*** Opening of Data records ***

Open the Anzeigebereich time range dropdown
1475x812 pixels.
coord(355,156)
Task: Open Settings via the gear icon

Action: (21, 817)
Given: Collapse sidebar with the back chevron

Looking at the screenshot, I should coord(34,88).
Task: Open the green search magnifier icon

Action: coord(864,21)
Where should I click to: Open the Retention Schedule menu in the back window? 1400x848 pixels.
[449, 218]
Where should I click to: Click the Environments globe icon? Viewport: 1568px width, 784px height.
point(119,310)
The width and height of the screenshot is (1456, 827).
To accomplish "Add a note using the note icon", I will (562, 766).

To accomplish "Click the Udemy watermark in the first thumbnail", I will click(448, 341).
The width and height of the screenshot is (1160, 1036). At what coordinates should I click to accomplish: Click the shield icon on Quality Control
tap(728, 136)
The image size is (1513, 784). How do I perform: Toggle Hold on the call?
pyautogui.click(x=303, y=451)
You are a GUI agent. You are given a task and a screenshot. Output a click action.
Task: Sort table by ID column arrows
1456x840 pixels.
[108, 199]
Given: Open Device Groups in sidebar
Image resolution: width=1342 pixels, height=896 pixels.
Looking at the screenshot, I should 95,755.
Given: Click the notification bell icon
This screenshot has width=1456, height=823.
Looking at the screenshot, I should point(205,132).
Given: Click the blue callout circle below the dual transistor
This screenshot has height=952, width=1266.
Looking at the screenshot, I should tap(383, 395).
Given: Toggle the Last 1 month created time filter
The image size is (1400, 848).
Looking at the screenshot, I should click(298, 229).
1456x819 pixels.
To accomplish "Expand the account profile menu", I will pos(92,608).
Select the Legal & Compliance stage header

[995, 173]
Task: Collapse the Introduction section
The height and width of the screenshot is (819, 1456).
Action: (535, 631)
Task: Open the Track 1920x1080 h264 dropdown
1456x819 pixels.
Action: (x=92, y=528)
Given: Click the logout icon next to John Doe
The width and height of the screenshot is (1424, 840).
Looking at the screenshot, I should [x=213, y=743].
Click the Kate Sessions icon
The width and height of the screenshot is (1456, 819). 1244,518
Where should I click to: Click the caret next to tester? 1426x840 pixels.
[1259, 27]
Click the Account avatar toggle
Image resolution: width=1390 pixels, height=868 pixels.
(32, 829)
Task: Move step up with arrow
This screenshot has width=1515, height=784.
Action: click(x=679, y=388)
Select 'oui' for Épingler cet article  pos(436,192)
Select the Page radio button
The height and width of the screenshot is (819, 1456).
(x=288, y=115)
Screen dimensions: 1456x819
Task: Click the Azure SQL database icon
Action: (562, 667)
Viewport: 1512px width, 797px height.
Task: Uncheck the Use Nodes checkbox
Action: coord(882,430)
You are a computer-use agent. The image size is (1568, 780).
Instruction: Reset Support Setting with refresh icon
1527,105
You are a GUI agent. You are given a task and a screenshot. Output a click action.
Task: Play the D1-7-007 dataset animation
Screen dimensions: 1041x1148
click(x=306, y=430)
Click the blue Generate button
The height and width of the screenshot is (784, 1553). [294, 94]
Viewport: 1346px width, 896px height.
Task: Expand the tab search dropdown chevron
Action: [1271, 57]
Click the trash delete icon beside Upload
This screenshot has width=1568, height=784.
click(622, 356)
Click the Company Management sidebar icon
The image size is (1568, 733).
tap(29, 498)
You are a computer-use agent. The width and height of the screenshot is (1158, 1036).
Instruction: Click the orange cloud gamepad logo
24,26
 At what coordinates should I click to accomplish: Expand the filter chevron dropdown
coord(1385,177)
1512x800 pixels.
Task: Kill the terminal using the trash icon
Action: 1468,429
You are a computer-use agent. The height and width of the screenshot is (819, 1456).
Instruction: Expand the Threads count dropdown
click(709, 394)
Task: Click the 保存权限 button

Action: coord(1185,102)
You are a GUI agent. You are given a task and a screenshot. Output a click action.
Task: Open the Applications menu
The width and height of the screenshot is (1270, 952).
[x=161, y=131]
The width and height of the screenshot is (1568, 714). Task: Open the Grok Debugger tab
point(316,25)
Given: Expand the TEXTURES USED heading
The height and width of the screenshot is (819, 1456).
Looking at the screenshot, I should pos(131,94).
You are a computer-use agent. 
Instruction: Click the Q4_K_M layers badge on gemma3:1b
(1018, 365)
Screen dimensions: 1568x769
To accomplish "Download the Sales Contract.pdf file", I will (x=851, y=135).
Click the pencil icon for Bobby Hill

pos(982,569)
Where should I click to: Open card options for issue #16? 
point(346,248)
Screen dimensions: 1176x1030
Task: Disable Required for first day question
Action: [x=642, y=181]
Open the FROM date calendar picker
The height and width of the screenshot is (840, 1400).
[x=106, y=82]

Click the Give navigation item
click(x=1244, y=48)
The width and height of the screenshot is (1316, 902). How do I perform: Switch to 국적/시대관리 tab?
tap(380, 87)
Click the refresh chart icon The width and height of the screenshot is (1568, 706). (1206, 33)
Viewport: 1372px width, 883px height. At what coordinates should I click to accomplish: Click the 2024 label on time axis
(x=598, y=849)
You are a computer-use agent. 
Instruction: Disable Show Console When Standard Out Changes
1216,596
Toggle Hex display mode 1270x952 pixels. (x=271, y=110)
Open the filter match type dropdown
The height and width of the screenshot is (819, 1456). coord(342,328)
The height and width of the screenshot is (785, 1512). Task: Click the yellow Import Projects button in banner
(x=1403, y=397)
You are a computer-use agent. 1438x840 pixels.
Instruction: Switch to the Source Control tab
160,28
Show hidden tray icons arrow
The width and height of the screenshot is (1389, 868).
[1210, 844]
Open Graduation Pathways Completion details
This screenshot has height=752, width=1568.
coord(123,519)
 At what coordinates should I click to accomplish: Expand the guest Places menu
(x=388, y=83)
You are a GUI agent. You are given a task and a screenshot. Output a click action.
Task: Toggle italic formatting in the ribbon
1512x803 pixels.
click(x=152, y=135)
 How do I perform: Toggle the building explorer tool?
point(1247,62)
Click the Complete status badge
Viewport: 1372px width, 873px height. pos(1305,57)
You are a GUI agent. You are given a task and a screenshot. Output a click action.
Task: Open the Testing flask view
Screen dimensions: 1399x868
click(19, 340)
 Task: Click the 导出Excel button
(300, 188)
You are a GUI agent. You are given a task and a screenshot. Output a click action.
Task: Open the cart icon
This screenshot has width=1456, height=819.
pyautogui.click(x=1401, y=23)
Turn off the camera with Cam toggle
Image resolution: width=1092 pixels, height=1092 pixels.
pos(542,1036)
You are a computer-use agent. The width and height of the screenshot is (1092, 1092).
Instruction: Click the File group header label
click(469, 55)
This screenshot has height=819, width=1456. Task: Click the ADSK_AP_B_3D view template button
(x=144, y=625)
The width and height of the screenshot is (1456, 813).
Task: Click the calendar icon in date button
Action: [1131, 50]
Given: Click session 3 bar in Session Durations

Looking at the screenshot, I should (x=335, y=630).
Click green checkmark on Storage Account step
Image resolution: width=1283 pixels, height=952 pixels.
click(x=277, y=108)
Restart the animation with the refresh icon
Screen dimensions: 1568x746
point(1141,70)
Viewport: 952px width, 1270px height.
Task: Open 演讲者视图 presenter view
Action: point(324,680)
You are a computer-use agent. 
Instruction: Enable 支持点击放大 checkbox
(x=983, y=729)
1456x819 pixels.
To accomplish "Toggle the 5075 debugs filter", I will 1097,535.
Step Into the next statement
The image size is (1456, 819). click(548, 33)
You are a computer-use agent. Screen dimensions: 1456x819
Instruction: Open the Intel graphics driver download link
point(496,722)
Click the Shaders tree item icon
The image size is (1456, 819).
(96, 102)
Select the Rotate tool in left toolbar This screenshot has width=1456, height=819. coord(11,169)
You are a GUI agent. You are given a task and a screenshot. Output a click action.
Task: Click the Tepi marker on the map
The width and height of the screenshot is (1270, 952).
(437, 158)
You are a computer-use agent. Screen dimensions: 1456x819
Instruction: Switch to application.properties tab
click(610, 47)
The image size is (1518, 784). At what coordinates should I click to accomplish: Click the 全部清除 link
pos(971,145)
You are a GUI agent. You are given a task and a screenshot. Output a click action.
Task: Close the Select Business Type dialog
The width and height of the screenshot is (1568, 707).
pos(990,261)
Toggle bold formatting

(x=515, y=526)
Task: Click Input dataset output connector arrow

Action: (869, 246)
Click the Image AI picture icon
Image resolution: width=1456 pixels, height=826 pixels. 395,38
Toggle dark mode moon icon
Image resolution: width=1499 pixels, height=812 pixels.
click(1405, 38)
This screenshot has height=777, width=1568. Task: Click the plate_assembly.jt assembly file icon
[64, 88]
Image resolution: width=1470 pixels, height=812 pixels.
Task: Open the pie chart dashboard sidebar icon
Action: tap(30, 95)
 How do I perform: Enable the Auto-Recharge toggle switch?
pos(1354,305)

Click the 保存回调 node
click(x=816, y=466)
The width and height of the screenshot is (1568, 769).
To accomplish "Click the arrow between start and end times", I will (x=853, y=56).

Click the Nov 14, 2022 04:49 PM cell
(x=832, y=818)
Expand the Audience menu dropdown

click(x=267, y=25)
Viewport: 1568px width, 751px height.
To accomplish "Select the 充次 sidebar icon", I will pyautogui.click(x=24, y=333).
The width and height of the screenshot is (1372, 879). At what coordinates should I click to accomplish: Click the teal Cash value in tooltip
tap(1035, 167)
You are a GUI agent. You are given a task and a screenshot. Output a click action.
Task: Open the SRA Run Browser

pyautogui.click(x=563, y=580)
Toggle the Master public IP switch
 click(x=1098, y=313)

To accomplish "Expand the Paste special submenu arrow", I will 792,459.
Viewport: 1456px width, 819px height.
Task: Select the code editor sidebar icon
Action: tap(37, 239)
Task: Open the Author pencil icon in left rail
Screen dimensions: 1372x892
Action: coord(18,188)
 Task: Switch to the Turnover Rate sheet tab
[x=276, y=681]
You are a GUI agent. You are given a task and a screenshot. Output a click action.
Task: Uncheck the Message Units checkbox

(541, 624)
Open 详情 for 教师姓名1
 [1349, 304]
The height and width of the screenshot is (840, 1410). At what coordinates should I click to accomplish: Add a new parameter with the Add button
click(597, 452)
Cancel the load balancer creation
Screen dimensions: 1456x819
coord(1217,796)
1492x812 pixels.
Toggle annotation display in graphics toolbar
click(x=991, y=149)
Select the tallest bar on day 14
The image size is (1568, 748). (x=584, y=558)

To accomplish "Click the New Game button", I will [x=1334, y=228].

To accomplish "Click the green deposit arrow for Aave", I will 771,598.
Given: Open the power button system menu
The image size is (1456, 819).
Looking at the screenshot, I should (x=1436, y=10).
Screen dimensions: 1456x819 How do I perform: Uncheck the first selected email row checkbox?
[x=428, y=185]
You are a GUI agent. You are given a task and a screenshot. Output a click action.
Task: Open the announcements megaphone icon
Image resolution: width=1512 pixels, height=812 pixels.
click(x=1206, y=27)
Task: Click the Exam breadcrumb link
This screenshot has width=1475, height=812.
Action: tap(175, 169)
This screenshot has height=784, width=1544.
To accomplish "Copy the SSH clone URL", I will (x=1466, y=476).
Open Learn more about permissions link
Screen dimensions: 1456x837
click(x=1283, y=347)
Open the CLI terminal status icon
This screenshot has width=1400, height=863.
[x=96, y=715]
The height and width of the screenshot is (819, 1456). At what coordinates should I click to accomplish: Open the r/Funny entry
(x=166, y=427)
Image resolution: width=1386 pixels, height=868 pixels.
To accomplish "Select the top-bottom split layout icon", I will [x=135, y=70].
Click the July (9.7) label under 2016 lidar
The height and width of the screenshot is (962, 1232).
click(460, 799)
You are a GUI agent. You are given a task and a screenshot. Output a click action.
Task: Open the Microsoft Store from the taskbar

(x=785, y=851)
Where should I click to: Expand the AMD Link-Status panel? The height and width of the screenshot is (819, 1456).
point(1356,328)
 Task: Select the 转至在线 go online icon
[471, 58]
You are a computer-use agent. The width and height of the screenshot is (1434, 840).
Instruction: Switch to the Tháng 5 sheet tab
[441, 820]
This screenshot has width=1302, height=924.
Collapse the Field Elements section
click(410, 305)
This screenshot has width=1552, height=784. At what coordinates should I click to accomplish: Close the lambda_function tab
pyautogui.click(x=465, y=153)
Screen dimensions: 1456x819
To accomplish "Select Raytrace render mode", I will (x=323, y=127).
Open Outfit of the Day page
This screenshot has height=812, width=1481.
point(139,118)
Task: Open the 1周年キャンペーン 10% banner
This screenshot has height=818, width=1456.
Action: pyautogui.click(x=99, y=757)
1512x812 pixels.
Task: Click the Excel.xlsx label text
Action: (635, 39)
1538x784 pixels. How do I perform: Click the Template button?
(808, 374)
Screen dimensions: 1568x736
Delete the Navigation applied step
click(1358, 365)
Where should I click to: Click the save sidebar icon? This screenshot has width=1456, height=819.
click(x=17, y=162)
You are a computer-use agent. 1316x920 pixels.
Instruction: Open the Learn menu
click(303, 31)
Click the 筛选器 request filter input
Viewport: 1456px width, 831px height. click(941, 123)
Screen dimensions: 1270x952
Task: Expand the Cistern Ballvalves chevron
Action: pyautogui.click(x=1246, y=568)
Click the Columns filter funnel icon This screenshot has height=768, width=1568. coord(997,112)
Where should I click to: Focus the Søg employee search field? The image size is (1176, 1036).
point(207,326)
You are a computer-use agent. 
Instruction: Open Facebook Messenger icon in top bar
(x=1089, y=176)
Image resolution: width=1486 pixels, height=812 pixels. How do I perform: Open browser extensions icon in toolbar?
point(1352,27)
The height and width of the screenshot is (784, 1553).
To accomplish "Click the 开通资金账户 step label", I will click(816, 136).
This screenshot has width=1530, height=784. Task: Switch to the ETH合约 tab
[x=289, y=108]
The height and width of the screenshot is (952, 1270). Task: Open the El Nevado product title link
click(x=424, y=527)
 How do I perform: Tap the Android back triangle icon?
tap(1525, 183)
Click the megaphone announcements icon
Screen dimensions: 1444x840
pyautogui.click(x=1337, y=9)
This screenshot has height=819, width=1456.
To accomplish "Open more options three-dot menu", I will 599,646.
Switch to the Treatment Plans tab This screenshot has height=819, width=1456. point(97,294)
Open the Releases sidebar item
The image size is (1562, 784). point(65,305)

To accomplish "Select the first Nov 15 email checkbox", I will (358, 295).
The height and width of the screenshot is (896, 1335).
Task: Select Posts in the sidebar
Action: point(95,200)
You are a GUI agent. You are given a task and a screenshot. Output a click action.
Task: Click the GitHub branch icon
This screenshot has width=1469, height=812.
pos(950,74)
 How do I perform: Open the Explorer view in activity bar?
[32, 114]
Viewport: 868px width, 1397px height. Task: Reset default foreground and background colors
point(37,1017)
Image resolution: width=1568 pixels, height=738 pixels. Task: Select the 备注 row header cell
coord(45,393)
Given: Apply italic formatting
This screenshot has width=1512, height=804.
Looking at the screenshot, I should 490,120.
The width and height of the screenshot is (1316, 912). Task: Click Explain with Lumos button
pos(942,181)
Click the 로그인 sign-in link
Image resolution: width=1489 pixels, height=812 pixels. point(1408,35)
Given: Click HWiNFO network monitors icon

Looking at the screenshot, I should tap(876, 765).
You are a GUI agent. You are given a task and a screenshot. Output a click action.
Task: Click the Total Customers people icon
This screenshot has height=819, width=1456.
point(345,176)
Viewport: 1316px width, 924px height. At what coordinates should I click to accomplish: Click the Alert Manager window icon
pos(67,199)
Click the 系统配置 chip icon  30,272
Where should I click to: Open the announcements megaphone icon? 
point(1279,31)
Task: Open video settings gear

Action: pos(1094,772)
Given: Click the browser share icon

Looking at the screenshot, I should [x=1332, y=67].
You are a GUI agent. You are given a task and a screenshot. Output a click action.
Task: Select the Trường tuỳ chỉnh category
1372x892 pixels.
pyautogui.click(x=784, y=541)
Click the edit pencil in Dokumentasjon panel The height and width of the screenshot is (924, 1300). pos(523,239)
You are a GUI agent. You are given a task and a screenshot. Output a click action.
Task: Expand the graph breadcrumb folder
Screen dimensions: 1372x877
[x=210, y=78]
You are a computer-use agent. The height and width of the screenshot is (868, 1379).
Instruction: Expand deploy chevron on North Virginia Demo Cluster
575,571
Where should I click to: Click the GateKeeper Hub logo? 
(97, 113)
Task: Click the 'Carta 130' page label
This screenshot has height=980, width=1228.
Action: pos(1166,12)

*** Close of Data records ***

To do: The string "animation" marks the lines to copy; report each of them from the data above.

Solved problem:
Task: Play the D1-7-007 dataset animation
Restart the animation with the refresh icon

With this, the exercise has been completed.